Last week, Washington imposed 25 percent tariffs on US$34 billion of Chinese imports, and Beijing responded immediately with matching tariffs on the same amount of US exports to China.
President Donald Trump has said he may ultimately impose tariffs on more than US$500 billion worth of Chinese goods – roughly the total amount of US imports from China last year.
Some American business groups and senior lawmakers sharply criticized the latest action on Tuesday, with Senate Finance Committee Chairman Orrin Hatch, a Republican, saying it “appears reckless and is not a targeted approach.”
The US Chamber of Commerce also criticized the administration’s move.
“Tariffs are taxes, plain and simple. Imposing taxes on another $200 billion worth of products will raise the costs of every day goods for American families, farmers, ranchers, workers, and job creators. It will also result in retaliatory tariffs, further hurting American workers,” a Chamber spokeswoman said, according to Reuters.

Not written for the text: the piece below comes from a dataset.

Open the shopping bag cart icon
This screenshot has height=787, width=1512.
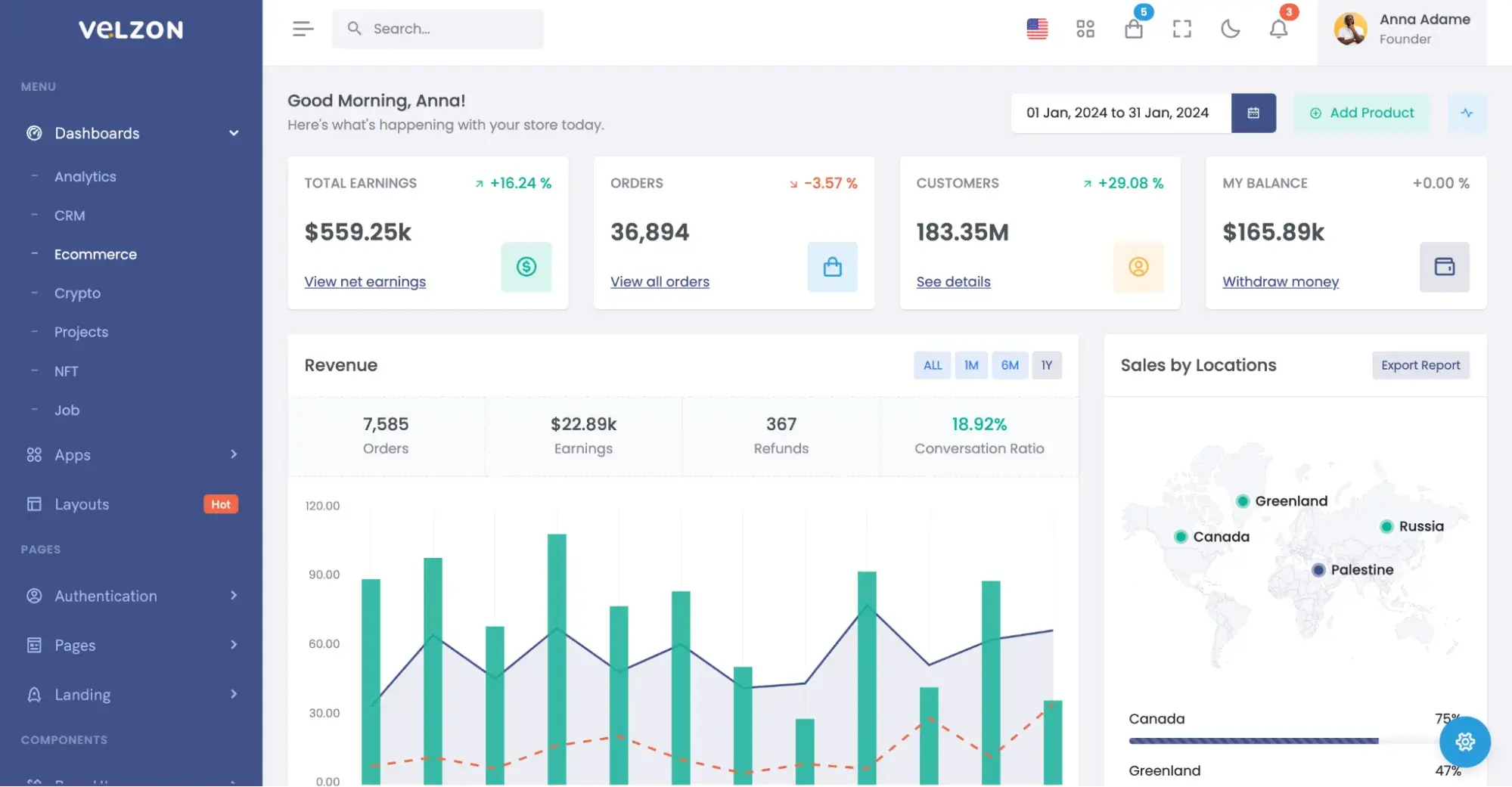(x=1133, y=29)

The Retail Industry Leaders Association, a lobby group representing the largest US retailers, said: “The president has broken his promise to bring ‘maximum pain on China, minimum pain on consumers.’”
“American families are the ones being punished. Consumers, businesses and the American jobs dependent on trade, are left in the crosshairs of an escalating global trade war,” Hun Quach, the head of international trade policy for the group, was quoted as saying.
Administration officials said a two-month process will allow the public to comment on the proposed tariffs before the list is finalized.